|Bruins blow 3-0 lead, fall to Rangers||04.04.11 at 9:57 pm ET|
The Bruins blew a three-goal lead Monday night at Madison Square Garden, falling victim to two late goals within 51 seconds to drop a 5-3 decision to the Rangers.
The Bruins jumped out to a 3-0 lead, as first-period goals from Daniel Paille and Nathan Horton were followed by Chris Kelly’s first goal as a Bruin at 10:32 of the second. The Rangers would quickly climb their way back into the game, getting a pair of second-period tallies from Vaclav Prospal, with Wojtek Wolski picking up assists on each goal. Brandon Dubinsky and Michael Sauer scored at 16:12 and 17:03, respectively, to tie it and take the lead in the third. Derek Stepan sealed it with an empty-netter.
WHAT WENT WRONG FOR THE BRUINS
– The Bruins knew the Rangers were a team desperate for a pair of points, and though they came out the stronger team, they took a nap after Kelly’s goal. All in all, the B’s ended up with just four shots on Lundqvist in the second period after putting 19 on net in the first period. The Rangers were playing a playoff game, and when the B’s are doing the same next week, they’ll need more of a 60-minute effort.
– The four goals allowed by Thomas were the most he’s given up since March 19, a span of six starts. Thomas didn’t seem to have it even before the Rangers opened it up, but their opportunities were so scarce early on that it seemed it could be smooth sailing for the Bruins’ netminder.
WHAT WENT RIGHT FOR THE BRUINS
– How do you sit Paille when Shawn Thornton returns? Tyler Seguin has shown at certain points recently that he deserves to be in the lineup come playoff time, but Paille is producing. The former first-round pick had a season-high four shots on goal.
– With Horton’s goal, he now has seven points over his last seven games. Twenty-five wasn’t the number that people had in mind when he came over here (a prediction of 30 would have been considered conservative before the season), but if he produces the way he has of late and not the way he did in the middle of the season, the Bruins won’t be able to complain.
– Kelly hasn’t exactly a statistical monster since being acquired in February (two points in 20 games; zero in his last 16), so his first goal with the B’s is both a welcomed and overdue sight.
– The B’s may not have gotten many shots on Lundqvist in the second period (see below), but they didn’t deal with as many blocked shots as they could have expected based on March 26. The last time the two teams met, the Rangers blocked 29 shots, 18 of which came in the third period.
|Rangers cut into Bruins’ lead||04.04.11 at 9:04 pm ET|
The Bruins opened up a three-goal lead in the second period, but a Rangers duo doomed the Bruins twice to make it a 3-2 game heading into the third period.
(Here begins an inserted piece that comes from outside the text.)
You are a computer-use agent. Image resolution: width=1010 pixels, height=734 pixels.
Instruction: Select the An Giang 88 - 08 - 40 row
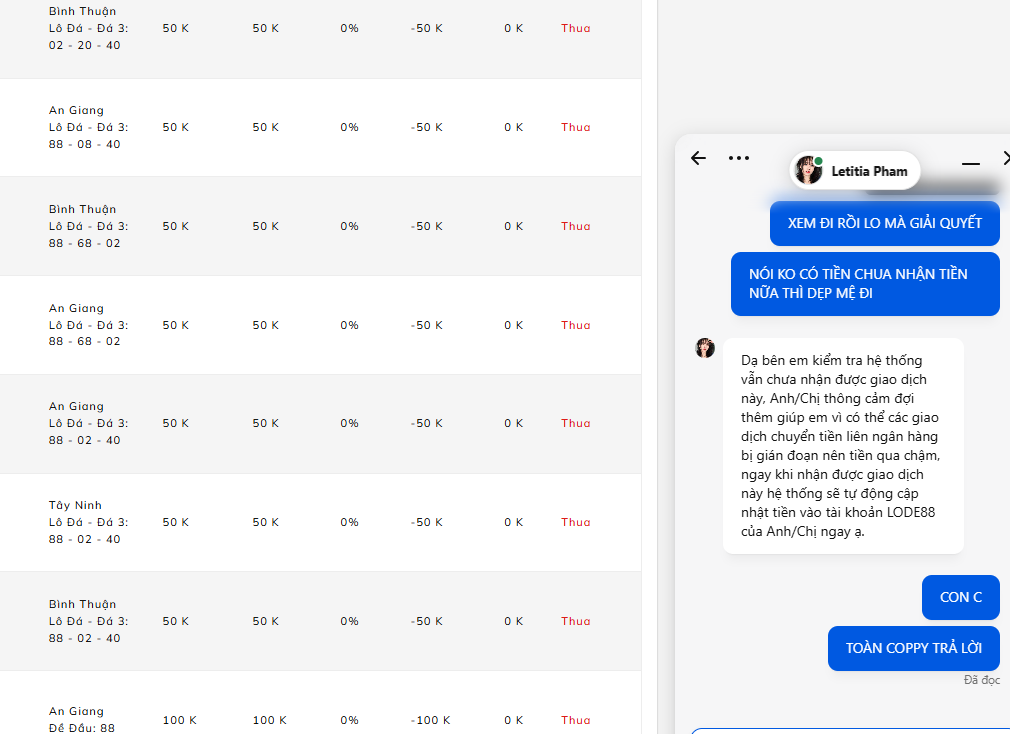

Chris Kelly scored his first goal as a member of the Bruins, looking off Tyler Seguin and beating Henrik Lundqvist with a wrist-shot at 10:32. Just 1:02 later, Tim Thomas came out of his net and thought he’d stopped a Wojtek Wolski shot, but it trickled through his legs, allowing Vaclav Prospal easy access to an easy goal.
Prospal would make it a one-goal game at 18:26, with Wolski getting his second assist on the night.
The Bruins had just four shots on goal in the period, and hold a 23-15 advantage after two.
|Daniel Paille, Nathan Horton give Bruins 2-0 lead||04.04.11 at 8:14 pm ET|
So much for the Bruins struggling to get shots on (and past) Henrik Lundqvist.
The Bruins are outshooting the Rangers, 19-5, and hold a 2-0 lead after a period. Daniel Paille scored his second goal in as many games (third in his last six contests) when he redirected a Johnny Boychuk shot past Lundqvist at 15:16. Just over a minute and a half later, Nathan Horton scored his 25th of the season, banging home a loose puck in front of the Rangers’ netminder.
|Shawn Thornton ‘doubtful’ vs. Rangers||04.04.11 at 2:41 pm ET|
Claude Julien told reporters prior to Monday’s game in New York that Shawn Thornton (stitches) would be able to go if it were the playoffs. Since it isn’t the playoffs, the B’s are being careful with Thornton and likely going without the forward vs. the Rangers.
“Doubtful,” Julien said Tuesday. “He’s skating this morning but he still has the visor. I don’t think we’re 100 percent comfortable right now medically. As long as they’re not comfortable, I guess we have that luxury of being a little more cautious.”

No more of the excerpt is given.